## TASK GOAL
Once you reach the line that holds "Логин (46, 123)" in the listing below, output it and every line after it through the line that holds "Карта (970, 559)", word for word.
++++ MATERIAL FOR THE TASK ++++
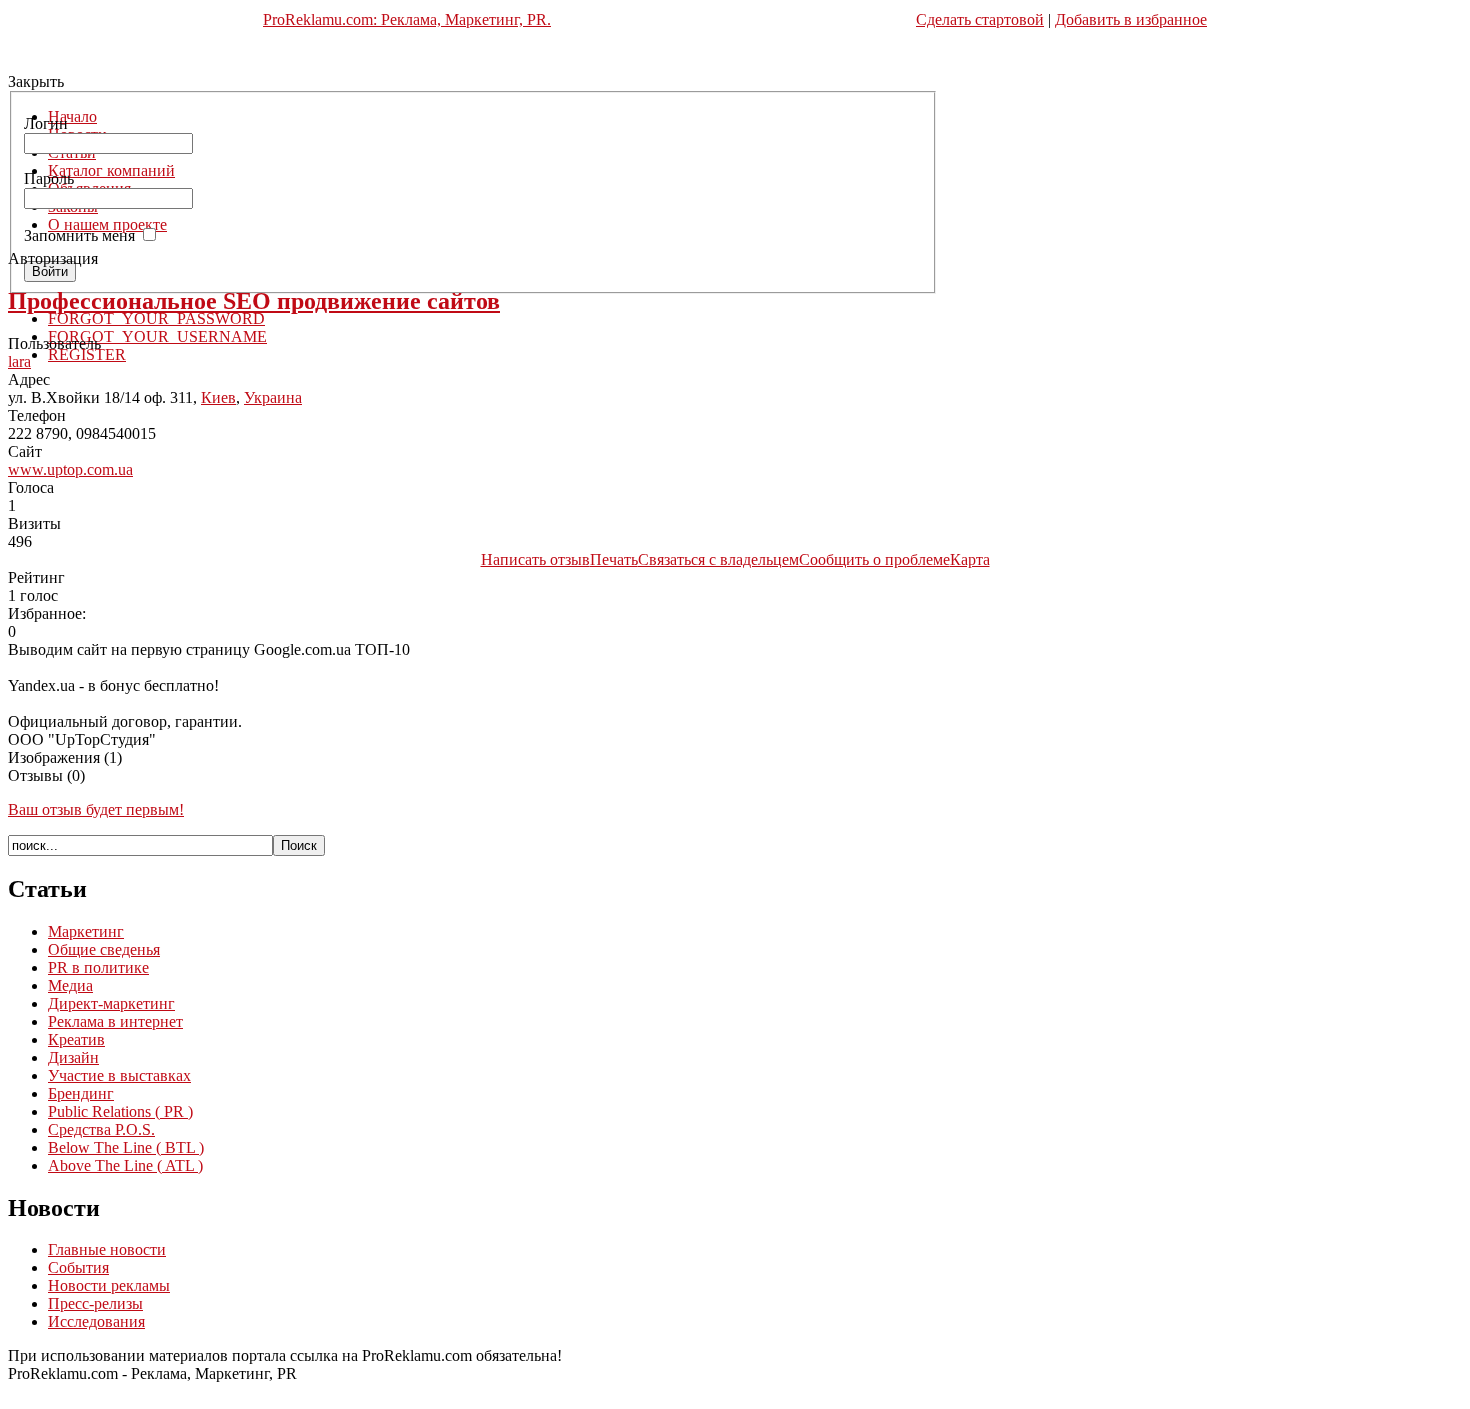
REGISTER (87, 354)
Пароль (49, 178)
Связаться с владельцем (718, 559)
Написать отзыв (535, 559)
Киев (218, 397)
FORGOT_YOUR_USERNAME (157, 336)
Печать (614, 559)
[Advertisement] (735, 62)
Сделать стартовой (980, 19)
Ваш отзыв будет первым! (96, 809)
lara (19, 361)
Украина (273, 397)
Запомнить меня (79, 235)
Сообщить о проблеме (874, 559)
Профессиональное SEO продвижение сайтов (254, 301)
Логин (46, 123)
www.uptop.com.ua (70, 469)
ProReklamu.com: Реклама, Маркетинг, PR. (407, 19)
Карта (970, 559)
++++
++++ MATERIAL FOR THE TASK ++++
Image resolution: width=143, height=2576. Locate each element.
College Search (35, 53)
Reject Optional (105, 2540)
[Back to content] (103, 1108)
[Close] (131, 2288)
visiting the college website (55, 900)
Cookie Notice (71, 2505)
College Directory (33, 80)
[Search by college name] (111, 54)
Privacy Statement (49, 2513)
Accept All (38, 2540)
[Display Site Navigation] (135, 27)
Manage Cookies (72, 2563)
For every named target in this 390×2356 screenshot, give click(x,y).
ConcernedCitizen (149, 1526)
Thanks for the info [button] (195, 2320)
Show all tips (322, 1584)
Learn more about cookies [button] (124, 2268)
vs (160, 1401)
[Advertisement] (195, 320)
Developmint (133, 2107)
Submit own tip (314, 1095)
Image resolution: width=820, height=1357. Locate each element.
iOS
++++
++++ MATERIAL FOR THE TASK ++++
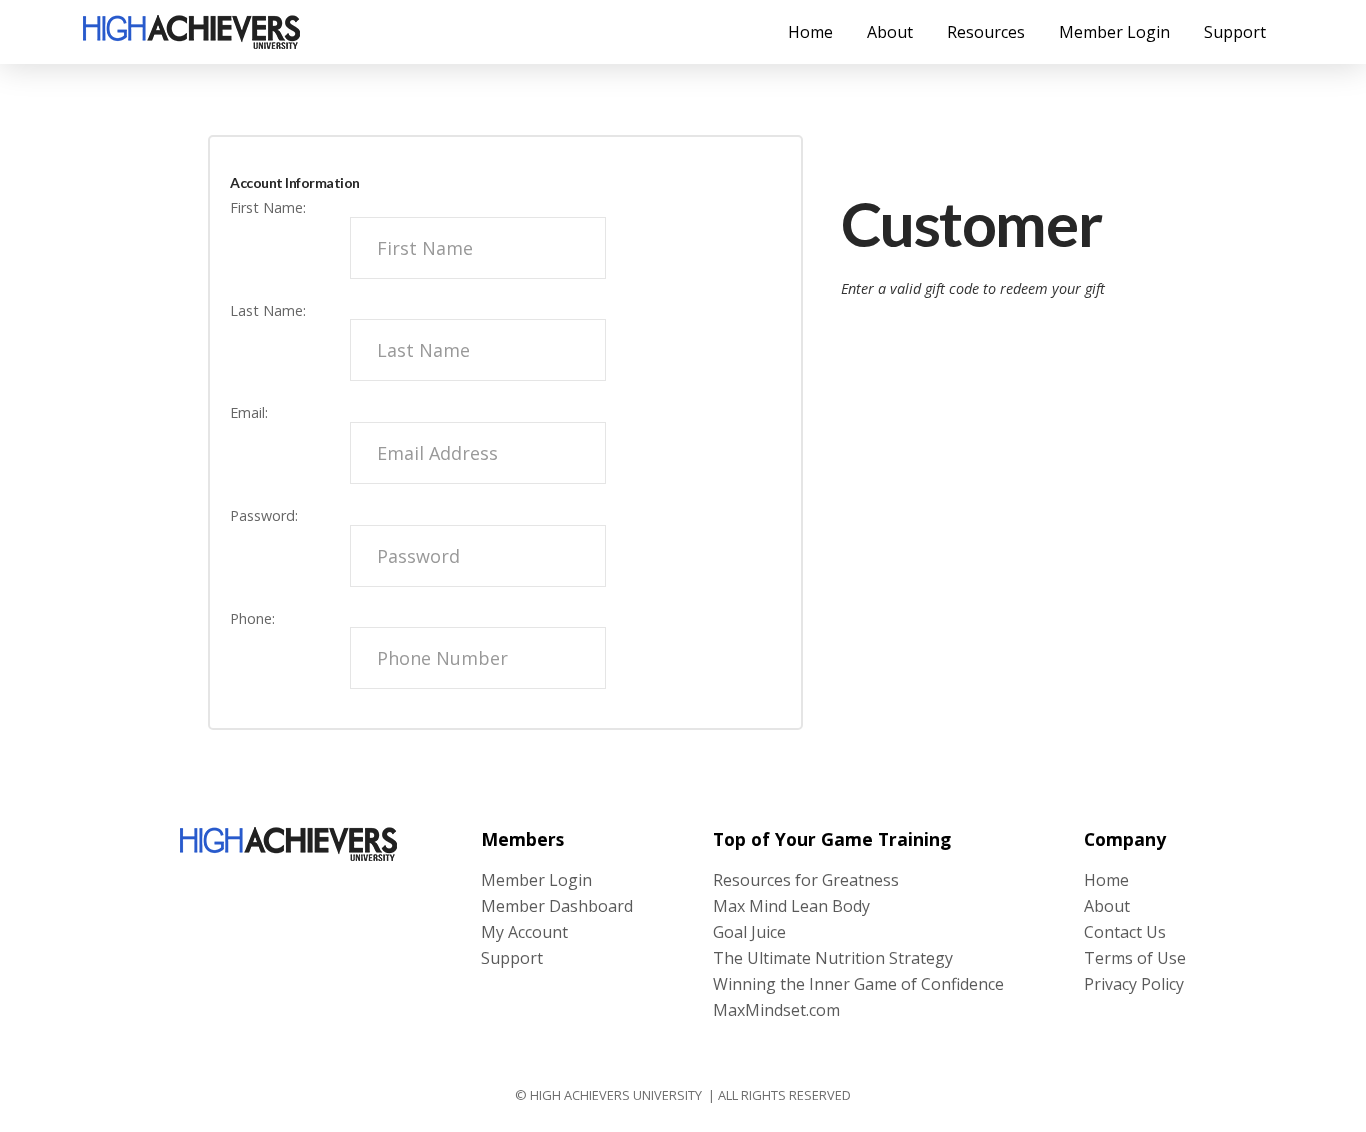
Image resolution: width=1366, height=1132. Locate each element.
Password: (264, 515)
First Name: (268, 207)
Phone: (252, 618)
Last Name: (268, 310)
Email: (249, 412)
++++
## REPLY TO THE EXERCISE
Логин (46, 123)
www.uptop.com.ua (70, 469)
ProReklamu.com: Реклама, Маркетинг, PR. (407, 19)
Карта (970, 559)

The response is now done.